Stone, Samuel John

Author

b Whitmore, Staffs 1839, d at The Charterhouse, Finsbury, N London 1900. Charterhouse Sch and Pembroke Coll, Oxford (BA, MA). He was ordained in 1862, to be curate at Windsor, then in 1870 joined his father William at St Paul’s Haggerston, succeeding him as incumbent from 1874 until 1890 when he moved to All-Hallows-on-the-Wall, in the City of London. He was concerned there for the hundreds of girls who travelled to the city on cheap early-morning fares, and then walked the streets until the offices opened. His church became a temporary haven for many of them, and he prepared some for Confirmation. Of the 50 or so hymns he wrote, one proved of enduring value—see notes to 577. 10 of them featured in various edns of Hymns A&M, on whose committee he served.
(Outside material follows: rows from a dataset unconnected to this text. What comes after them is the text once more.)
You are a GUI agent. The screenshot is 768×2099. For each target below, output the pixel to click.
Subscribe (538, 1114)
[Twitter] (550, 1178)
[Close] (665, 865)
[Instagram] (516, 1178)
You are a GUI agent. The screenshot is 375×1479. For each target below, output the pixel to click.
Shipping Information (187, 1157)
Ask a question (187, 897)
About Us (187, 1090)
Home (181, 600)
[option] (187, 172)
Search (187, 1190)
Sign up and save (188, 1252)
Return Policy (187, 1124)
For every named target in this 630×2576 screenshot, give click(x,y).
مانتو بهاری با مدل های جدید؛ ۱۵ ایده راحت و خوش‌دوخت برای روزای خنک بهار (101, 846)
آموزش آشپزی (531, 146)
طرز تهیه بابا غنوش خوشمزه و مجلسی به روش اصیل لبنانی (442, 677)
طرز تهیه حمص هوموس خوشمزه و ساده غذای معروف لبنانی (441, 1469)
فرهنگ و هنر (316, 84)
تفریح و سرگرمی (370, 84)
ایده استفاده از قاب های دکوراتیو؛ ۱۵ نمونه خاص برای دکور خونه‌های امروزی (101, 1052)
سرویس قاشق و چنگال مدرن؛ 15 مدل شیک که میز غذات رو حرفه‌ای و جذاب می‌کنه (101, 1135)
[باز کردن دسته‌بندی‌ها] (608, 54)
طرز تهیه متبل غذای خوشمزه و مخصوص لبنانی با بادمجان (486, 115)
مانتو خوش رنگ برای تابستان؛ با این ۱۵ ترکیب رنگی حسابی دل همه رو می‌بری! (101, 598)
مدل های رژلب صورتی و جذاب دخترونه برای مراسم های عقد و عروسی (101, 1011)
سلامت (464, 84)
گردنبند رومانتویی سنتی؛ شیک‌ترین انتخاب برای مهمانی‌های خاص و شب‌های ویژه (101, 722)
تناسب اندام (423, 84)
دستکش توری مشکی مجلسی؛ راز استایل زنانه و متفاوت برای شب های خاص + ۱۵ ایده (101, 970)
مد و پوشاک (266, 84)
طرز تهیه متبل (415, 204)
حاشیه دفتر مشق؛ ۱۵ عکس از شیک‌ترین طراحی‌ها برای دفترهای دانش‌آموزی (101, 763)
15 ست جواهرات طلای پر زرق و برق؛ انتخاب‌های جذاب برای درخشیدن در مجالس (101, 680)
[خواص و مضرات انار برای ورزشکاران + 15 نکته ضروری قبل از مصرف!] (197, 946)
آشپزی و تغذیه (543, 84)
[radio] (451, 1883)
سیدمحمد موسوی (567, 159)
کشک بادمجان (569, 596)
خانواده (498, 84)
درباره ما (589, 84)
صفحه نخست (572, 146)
The collections he compiled were published in 1866 (Lyra Fidelium, including 12 hymns based on the Apostles’ Creed), 1872, 1875 (Sonnets of the Christian Year) and 1886. His poems and hymns, some of which are marked by a wistful yearning or even melancholy, were posthumously edited, with a memoir, by F G Ellerton, Vicar of Ellesmere. They include the remarkable hymn of assurance (in spite of its opening), Weary of earth, and laden with my sin; the missionary challenge of Through midnight gloom from Macedon; and the spiritual battle-cry of ‘Round the sacred city gather/ Egypt, Edom, Babylon;/ all the warring hosts of error, sworn against her, move as one…’. ‘Dogmatic’ and ‘hopeful’ are two adjectives used by Julian, where Stone’s hymns are said to ‘present a pleasing variety’, and in spite of abrupt antitheses and limited vocabulary, to show ‘a masterly condensation of Scripture facts and of Church teaching given tersely and with great vigour’. No.577.